Upsampling fixed to "power of 2" Sampling Frequency

There is an option in my Rivo+ to upsample the bitrate and sample frequency to a ‘fixed’ output.
To prevent rounding errors and phase distortion associated with fractional conversions it’s better to do it natively in “power of 2”.

My DAC can handle max 768kHz PCM but not all conversions are good because of the “power of 2”
Like 44.1kHz should be 705.6kHz @ output instead of 768kHz.

Is it possible (or new feature) to let the system checks the samplerate and output to MAX with respect to the “power of 2” so it outputs 705.6kHz instead of 768kHz for 44.1kHz signals and 48kHz signals will be 768kHz (and on) ?

Software wise it shouldn’t be that a big change but for a high-end dedicated streamer it is.
Please let me know what Dev Team thinks about it.

You should think about the hardware that could have 48 MHz oscillators for USB and 54 MHz for SBC. You should forget about 44.1 kHz sampling and work at 48 kHz or multiples.

44100 Hz and 48000 Hz are divisible by 300, you have no problems even with integers, they are like 147 and 160.

The 44100 Hz at 16 bits you can bring them to multiples of 48 kHz at 64 bits and then reduce them to 16 bits, 24 bits or in Float 32 (IEEE 754 with single precision, if you prefer also double).

There are precautions to take but you will use software and you will not have to think about it too much, try to choose the best one, but from SoX onwards you will not find easily audible problems.

Your DAC will do the same job, it will increase the sample rate it receives in input to offer you the best possible conversion, and when you feel differences it will be due to the use of different output filters, which vary depending on the input sampling rate.

Let the DAC do this job, not Volumio, it’s the best choice. For example the Burr-Brown PCM1716 (today Texas Instruments) uses 8 times oversampling and 8 levels to achieve higher precision, and the first USB DAC, the PCM2702, requires a 12 MHz oscillator and when used in an isochronous mode packets at 44.1 kHz it adds a noise not mentioned in the datasheet, essentially because there is a difference in the number of packets transmitted, but we are talking about the first USB DAC and maybe today it doesn’t make sense, and it certainly doesn’t make any sense for those like us who bought Volumio’s excellent hardware.

Thanks for your response but in my case i really can hear differences when upsampled to 32/768kHz.
It’s not night and day, very from, but on microlevel and instrument seperation there is.
What i suggest is that Volumio should upsample with factor 2 to an maximum rate which your DAC can handle.
Lets say your DAC can handle PCM 768kHz, the output should be automatically set to 705.6kHz for 44.1kHz material and not 768kHz.
For an streamer put in the high-end market it’s a big fault to me.
Now you are introducing errors in the digital domain.

Here we have a much bigger mistake in the language domain.

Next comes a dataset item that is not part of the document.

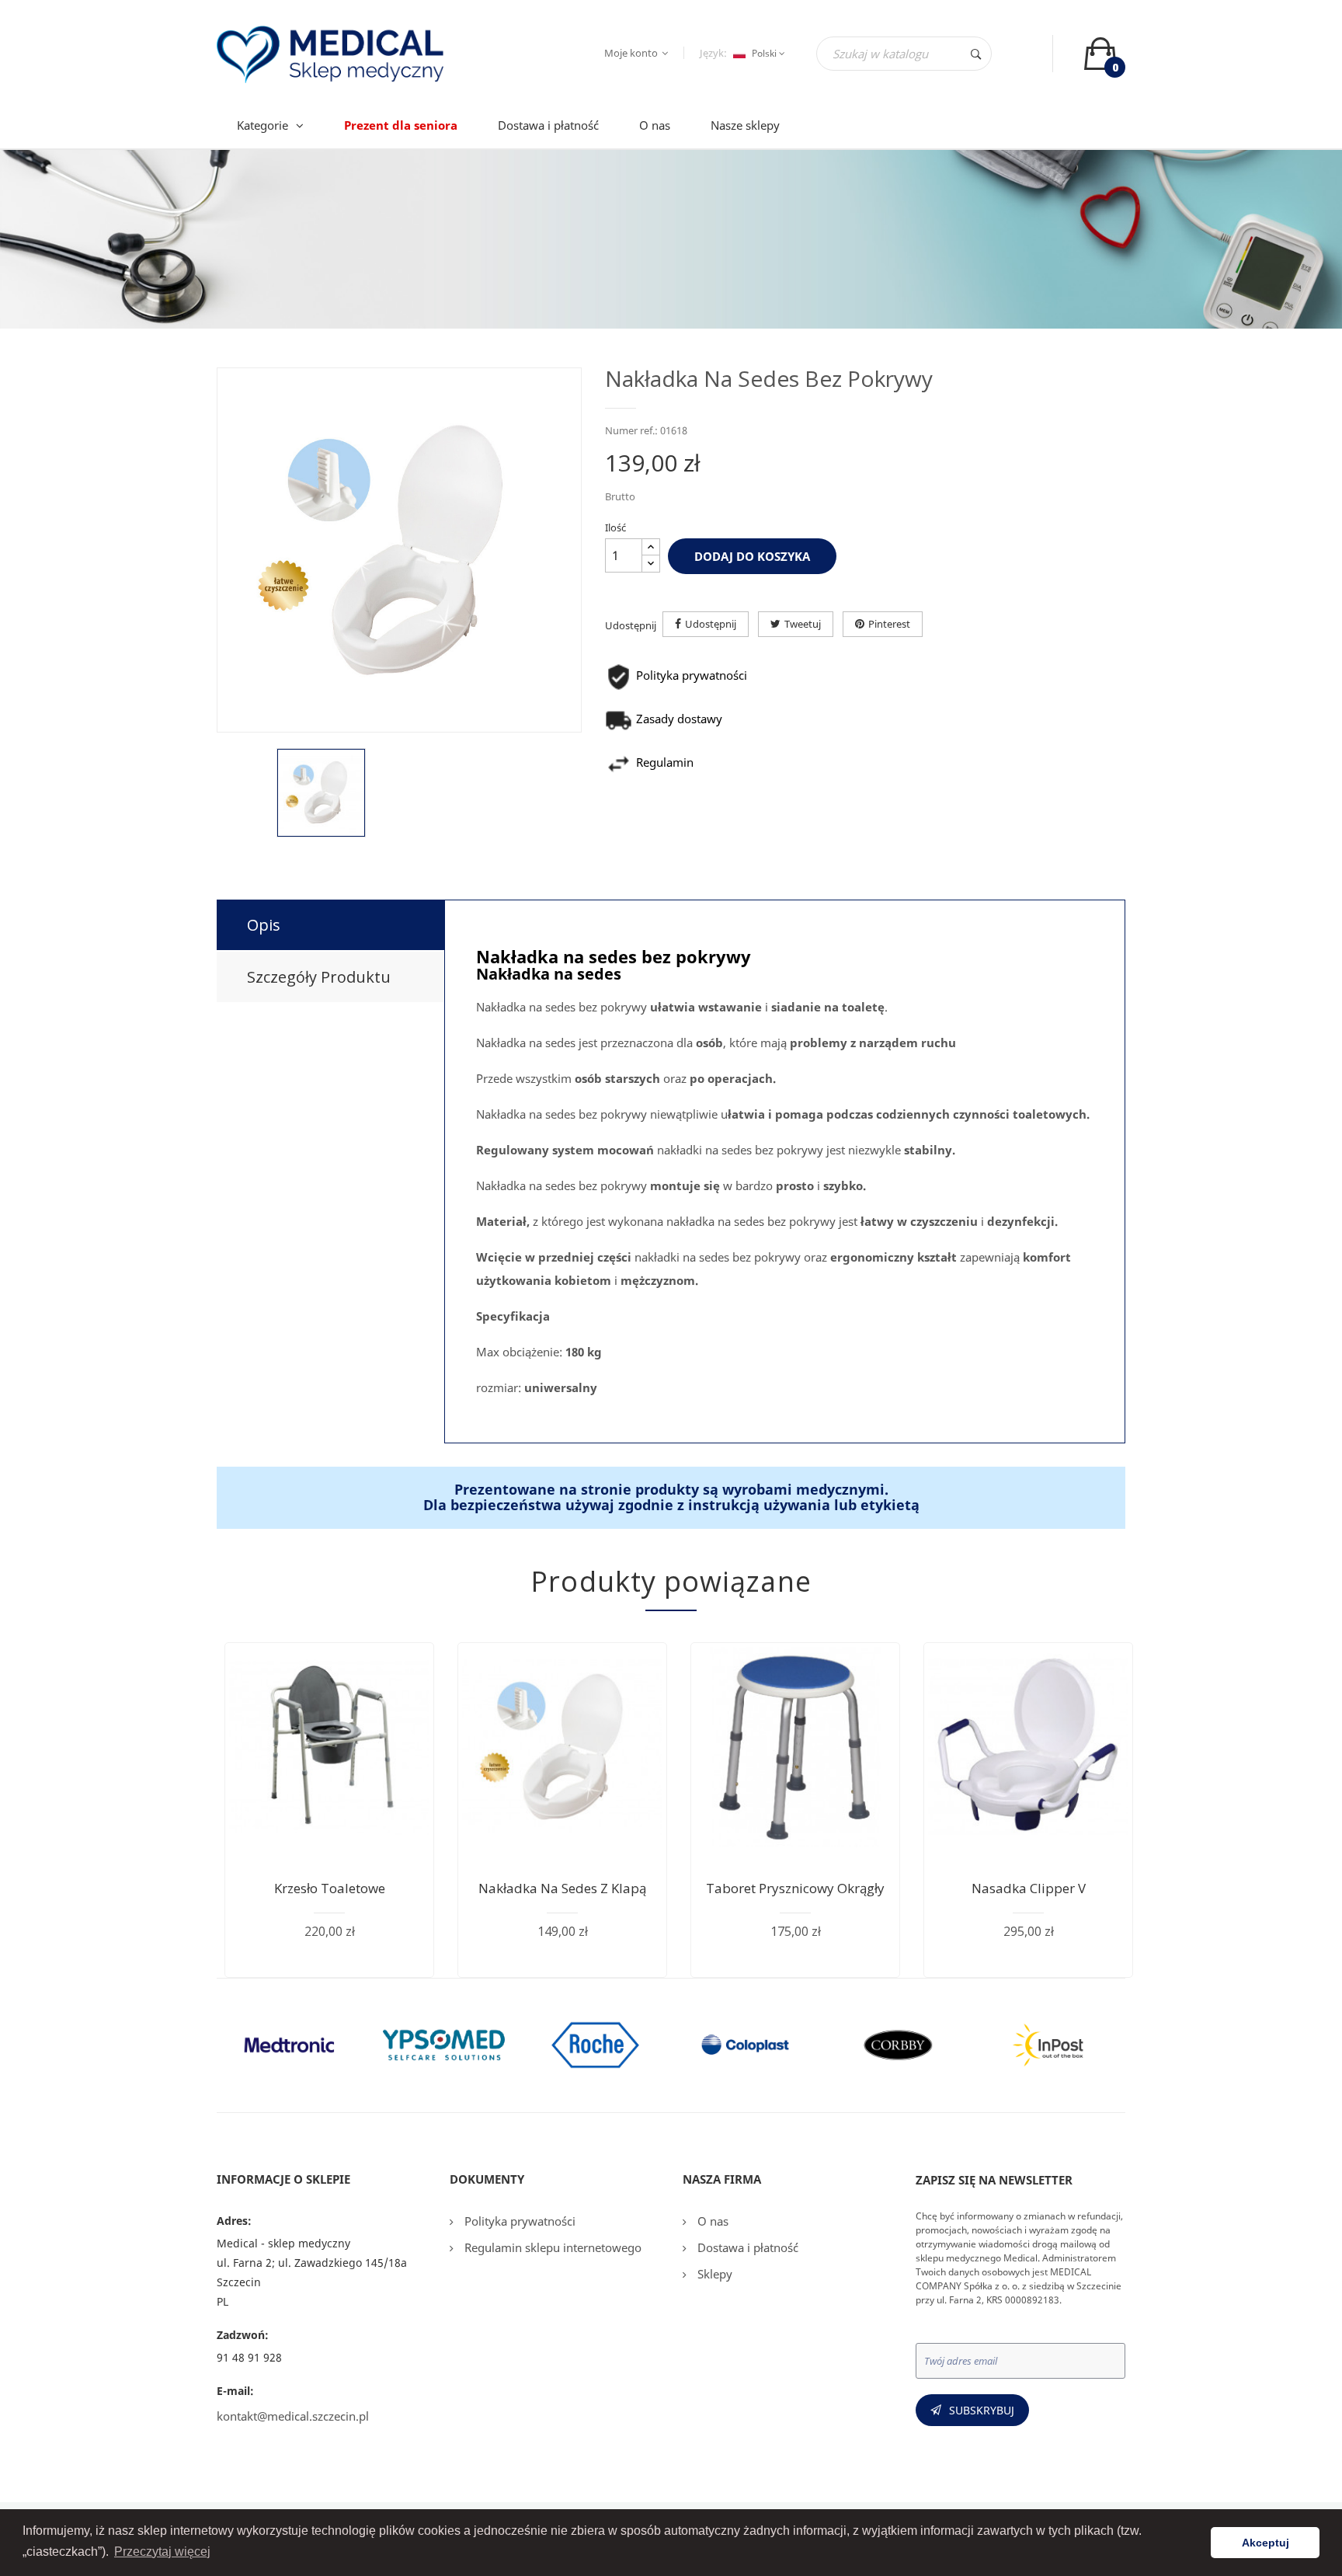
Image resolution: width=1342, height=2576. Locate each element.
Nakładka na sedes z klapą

I wrote to you not to do the oversampling via Volumio software. Of course there are the differences you describe, I feel them too, we use a small computer inside our devices that has little computing power and little RAM, a portion of these resources we use to carry out an additional workload within a limited margin of time, we can only do it in real time. The simplicity you suggest using is necessary but whatever you make Volumio (the software) do, even normalising the audio levels will have an impact on the quality of sound.

I imagine that you use a USB DAC, it is the best component to perform a hardware oversampling, but forget that it transferred to 44100 Hz perfectly, it only does it on average.

Isochronous transfers are used to transfer data in real-time between host and device. When an isochronous endpoint is set up by the host, the host allocates a specific amount of bandwidth to the isochronous endpoint.

The isochronous endpoints run at a rate of one transfer per 125 us or 8,000 transfers per second.

In USB Audio each transfer always carries a whole number of samples; alternating transfers carry 48 and 40 bytes (6 and 5 stereo samples), so that the average rate works out as 44.1 bytes per transfer.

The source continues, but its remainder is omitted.